Redox properties of mitochondria from C57BL/6J mice that lack NADP+‐transhydrogenase activity due to spontaneous NNT mutation

NADPH homeostasis is critical for mitochondrial H2O2 detoxification. Nicotinamide nucleotide transhydrogenase (NNT) is located in the inner mitochondrial membrane and contributes to an elevated NADPH/NADP+ ratio. This enzyme catalyzes the reduction of NADP+ at the expense of NADH and H+ reentry to the matrix. A spontaneous NNT mutation in C57BL/6J mice arose nearly 3 decades ago but was only discovered in 2005. We aimed to study redox functions of mitochondria from C57BL/6J mice. Liver mitochondria were isolated from both an NNT wild‐type C57BL/6 substrain (C57BL/6/JUnib) and from C57BL/6J mice. Refined NAD(P)H autofluorescence evaluations in respiring mitochondria revealed abnormalities in C57BL/6J mice, including an absence of transhydrogenation between NAD and NADP, the spontaneous oxidation of NADPH, and the very poor ability to metabolize organic peroxide (t‐BOOH). In addition, the mitochondria of C57BL/6J mice displayed a higher ratio of oxidized:reduced glutathione as compared to C57BL/6/JUnib wild‐type mice.
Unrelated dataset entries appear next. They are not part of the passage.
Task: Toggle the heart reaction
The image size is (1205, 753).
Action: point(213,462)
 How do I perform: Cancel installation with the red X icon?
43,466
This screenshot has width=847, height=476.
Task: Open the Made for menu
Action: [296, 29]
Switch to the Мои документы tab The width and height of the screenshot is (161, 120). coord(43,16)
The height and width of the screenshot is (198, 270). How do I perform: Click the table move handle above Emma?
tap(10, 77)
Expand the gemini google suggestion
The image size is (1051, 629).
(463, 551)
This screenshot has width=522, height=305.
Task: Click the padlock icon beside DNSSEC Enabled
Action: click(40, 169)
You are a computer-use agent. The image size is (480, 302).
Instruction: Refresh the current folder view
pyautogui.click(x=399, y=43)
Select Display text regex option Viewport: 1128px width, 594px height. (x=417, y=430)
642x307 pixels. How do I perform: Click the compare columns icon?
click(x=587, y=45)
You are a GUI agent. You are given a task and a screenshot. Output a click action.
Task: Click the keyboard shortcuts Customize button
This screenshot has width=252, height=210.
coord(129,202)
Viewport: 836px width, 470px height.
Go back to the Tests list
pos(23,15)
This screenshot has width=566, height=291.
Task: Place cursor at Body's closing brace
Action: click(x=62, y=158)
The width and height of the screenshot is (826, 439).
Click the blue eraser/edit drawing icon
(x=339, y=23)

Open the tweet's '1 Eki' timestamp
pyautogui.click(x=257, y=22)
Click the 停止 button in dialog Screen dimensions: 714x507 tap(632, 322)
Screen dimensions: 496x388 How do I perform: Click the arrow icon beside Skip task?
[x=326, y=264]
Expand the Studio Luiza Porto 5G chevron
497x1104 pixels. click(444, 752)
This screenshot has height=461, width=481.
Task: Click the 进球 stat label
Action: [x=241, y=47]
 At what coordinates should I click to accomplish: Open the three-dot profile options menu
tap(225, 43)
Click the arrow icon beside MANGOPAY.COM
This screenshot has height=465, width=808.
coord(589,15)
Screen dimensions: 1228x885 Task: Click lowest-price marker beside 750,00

The activity of mitochondrial IDH2 (a coexisting source of NADPH) was similar between both groups. Overall, our findings indicate that NNT loss due to mutation greatly affects mitochondrial NAD(P) redox homeostasis, especially upon peroxide challenge. Given these alterations, the potential scientific drawbacks of using C57BL/6J mice in biomedical research should not be overlooked.